▶ _DIRECTIONS_: Please start at the first line of the records beneath and quote each line exactly, ending with the line containing "MRKT: Marketing (Undergraduate) (112, 1089)".

▶ _MATERIAL FOR THIS EXERCISE_:
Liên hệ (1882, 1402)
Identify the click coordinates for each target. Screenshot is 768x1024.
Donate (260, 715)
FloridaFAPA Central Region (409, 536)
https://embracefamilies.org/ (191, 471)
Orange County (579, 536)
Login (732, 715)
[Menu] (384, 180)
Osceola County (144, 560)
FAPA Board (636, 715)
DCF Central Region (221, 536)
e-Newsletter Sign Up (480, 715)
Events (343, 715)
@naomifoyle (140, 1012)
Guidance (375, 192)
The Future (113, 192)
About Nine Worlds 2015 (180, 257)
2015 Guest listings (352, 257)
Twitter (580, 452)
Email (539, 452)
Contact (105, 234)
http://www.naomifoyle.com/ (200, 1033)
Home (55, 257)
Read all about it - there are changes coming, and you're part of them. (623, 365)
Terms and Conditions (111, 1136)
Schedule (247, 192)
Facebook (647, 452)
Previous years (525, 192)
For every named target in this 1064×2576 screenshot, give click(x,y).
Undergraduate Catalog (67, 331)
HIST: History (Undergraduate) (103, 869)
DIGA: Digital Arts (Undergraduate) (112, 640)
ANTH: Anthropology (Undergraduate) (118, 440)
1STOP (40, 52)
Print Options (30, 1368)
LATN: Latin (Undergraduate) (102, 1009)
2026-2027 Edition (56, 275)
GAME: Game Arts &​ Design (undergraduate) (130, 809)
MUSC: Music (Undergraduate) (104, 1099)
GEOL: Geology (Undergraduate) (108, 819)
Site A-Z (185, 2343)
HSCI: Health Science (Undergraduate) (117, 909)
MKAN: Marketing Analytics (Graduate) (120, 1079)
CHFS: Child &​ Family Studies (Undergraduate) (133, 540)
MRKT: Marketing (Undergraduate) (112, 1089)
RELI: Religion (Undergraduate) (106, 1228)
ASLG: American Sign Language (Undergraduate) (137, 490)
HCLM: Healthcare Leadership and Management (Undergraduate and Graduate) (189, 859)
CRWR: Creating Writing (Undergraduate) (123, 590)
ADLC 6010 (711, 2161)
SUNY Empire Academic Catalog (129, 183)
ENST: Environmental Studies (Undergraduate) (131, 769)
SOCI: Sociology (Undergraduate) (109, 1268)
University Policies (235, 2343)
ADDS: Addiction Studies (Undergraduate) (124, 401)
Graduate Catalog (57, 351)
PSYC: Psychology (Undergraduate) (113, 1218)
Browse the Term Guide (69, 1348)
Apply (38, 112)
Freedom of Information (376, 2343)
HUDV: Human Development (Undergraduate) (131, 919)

▶ _SOLUTION BELOW_:
Liên hệ (1882, 1402)
Identify the click coordinates for each target. Screenshot is 768x1024.
Donate (260, 715)
FloridaFAPA Central Region (409, 536)
https://embracefamilies.org/ (191, 471)
Orange County (579, 536)
Login (732, 715)
[Menu] (384, 180)
Osceola County (144, 560)
FAPA Board (636, 715)
DCF Central Region (221, 536)
e-Newsletter Sign Up (480, 715)
Events (343, 715)
@naomifoyle (140, 1012)
Guidance (375, 192)
The Future (113, 192)
About Nine Worlds 2015 (180, 257)
2015 Guest listings (352, 257)
Twitter (580, 452)
Email (539, 452)
Contact (105, 234)
http://www.naomifoyle.com/ (200, 1033)
Home (55, 257)
Read all about it - there are changes coming, and you're part of them. (623, 365)
Terms and Conditions (111, 1136)
Schedule (247, 192)
Facebook (647, 452)
Previous years (525, 192)
For every named target in this 1064×2576 screenshot, give click(x,y).
Undergraduate Catalog (67, 331)
HIST: History (Undergraduate) (103, 869)
DIGA: Digital Arts (Undergraduate) (112, 640)
ANTH: Anthropology (Undergraduate) (118, 440)
1STOP (40, 52)
Print Options (30, 1368)
LATN: Latin (Undergraduate) (102, 1009)
2026-2027 Edition (56, 275)
GAME: Game Arts &​ Design (undergraduate) (130, 809)
MUSC: Music (Undergraduate) (104, 1099)
GEOL: Geology (Undergraduate) (108, 819)
Site A-Z (185, 2343)
HSCI: Health Science (Undergraduate) (117, 909)
MKAN: Marketing Analytics (Graduate) (120, 1079)
CHFS: Child &​ Family Studies (Undergraduate) (133, 540)
MRKT: Marketing (Undergraduate) (112, 1089)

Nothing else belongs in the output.